BEGIN Given information

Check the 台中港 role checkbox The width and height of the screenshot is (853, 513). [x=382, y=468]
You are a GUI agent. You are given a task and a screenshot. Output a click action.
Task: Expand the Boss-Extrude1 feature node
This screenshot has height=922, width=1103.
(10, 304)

END Given information
BEGIN Given information

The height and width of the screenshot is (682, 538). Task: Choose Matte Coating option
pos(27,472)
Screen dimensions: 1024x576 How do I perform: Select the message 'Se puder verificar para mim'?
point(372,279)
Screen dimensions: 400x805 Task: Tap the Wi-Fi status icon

END Given information

Task description: The response must hold only the lines above from the line with "Screen dimensions: 1024x576" through the line with "Screen dimensions: 400x805", each copied exactly, both ends kept.

Written answer:
Screen dimensions: 1024x576 How do I perform: Select the message 'Se puder verificar para mim'?
point(372,279)
Screen dimensions: 400x805 Task: Tap the Wi-Fi status icon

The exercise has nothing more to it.